### PROVIDED DATA

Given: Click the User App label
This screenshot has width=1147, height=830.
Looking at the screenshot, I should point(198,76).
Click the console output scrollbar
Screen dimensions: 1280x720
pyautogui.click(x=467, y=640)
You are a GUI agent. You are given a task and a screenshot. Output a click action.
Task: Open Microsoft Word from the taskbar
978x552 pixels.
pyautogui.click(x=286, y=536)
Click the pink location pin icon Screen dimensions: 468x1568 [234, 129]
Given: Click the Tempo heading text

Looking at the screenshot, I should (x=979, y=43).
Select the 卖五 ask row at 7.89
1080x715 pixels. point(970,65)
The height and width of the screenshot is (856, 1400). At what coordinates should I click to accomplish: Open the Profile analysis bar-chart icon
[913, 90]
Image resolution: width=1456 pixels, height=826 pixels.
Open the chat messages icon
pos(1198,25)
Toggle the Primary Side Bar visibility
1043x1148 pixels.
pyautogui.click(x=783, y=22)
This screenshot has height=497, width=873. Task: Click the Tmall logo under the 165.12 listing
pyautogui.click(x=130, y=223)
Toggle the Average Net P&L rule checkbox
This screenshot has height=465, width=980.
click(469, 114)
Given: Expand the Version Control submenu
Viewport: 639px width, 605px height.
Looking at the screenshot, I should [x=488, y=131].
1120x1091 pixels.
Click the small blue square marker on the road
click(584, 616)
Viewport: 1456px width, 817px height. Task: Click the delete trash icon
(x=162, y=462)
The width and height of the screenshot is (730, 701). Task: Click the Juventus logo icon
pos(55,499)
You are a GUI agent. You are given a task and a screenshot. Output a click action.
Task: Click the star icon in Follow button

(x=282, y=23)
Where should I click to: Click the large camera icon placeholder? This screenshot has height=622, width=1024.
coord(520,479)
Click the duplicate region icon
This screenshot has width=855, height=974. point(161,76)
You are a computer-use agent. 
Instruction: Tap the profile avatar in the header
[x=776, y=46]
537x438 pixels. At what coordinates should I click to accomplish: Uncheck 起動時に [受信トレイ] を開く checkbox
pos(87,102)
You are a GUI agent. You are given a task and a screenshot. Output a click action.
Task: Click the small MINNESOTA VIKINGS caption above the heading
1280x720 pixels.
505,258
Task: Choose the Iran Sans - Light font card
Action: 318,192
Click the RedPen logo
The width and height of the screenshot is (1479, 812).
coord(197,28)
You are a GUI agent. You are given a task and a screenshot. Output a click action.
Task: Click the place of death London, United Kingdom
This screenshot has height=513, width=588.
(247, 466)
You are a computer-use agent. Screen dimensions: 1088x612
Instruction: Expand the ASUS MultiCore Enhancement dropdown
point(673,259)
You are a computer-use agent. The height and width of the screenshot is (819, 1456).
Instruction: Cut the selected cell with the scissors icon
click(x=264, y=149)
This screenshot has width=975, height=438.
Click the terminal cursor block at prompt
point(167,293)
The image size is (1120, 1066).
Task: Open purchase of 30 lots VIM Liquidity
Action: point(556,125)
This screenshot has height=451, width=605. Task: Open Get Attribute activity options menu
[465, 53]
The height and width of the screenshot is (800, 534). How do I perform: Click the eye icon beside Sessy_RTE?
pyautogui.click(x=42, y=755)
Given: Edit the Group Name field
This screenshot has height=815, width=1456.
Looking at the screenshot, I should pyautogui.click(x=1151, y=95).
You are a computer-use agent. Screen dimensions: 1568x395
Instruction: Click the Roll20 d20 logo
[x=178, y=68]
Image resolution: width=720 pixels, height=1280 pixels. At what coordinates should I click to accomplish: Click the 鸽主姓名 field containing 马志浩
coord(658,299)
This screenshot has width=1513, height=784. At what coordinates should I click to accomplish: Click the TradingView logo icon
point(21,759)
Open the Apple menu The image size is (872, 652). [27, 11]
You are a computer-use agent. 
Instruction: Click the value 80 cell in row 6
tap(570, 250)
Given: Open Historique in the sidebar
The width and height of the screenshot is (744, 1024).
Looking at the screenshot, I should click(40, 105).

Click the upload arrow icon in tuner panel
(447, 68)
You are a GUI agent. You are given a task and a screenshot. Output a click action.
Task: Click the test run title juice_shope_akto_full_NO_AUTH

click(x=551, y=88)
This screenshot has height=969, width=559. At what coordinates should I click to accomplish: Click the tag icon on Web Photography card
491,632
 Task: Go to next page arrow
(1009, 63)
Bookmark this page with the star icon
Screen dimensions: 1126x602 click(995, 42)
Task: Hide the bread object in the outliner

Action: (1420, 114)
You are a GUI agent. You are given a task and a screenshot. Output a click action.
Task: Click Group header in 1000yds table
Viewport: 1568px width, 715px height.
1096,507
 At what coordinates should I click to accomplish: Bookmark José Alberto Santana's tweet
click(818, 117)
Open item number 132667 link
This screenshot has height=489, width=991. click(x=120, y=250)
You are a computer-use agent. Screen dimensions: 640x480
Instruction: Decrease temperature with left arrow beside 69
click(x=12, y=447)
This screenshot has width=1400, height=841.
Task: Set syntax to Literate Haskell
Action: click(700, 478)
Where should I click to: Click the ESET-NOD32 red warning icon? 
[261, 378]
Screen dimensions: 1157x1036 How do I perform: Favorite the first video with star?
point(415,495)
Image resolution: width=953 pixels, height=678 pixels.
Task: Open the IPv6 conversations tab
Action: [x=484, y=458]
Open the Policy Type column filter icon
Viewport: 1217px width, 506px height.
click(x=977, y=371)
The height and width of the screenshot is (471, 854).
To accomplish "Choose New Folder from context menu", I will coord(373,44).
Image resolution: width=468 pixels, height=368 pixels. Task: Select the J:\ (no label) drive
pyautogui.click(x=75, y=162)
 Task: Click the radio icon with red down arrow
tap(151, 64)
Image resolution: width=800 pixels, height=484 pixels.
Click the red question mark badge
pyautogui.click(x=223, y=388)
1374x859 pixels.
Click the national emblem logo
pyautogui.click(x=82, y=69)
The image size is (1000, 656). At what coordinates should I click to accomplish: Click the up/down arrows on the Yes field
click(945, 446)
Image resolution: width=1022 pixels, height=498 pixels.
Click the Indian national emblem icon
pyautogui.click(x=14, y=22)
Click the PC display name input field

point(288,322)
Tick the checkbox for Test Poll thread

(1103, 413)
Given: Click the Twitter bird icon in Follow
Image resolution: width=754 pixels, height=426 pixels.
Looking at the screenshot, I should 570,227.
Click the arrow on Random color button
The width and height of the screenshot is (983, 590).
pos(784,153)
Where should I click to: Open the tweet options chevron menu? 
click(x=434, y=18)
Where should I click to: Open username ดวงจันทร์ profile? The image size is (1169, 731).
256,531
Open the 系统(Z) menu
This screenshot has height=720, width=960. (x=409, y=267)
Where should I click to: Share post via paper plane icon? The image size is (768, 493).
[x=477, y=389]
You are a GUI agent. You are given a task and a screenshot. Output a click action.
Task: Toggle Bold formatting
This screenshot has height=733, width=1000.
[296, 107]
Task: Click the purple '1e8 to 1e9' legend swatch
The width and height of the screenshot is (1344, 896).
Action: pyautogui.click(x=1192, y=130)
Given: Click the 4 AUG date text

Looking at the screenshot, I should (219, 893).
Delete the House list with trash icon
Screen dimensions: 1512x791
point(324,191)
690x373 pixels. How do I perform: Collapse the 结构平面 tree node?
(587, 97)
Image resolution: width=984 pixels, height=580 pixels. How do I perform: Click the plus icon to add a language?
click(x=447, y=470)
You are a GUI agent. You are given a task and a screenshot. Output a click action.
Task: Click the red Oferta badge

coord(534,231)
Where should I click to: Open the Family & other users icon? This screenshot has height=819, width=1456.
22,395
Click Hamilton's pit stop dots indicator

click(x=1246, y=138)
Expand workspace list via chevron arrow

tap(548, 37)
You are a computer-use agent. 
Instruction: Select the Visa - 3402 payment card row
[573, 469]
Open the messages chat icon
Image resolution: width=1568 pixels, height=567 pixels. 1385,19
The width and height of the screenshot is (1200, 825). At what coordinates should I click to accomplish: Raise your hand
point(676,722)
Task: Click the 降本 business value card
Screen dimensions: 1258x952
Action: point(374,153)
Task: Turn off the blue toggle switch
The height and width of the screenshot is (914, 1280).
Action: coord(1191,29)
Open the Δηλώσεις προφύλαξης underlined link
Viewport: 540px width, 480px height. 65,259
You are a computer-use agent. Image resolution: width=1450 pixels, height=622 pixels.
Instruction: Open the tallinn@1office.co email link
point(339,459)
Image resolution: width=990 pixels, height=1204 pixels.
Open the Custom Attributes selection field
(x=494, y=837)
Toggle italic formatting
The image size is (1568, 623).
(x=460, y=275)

######

» **WHAT IS NEEDED**
Rewrite the stretch of the records from the start through the line containing "pyautogui.click(x=467, y=640)", switching "scrollbar" to "slider" and leaving everything else as it stands.

» **SOLUTION FOR THIS PROBLEM**
Given: Click the User App label
This screenshot has width=1147, height=830.
Looking at the screenshot, I should point(198,76).
Click the console output slider
Screen dimensions: 1280x720
pyautogui.click(x=467, y=640)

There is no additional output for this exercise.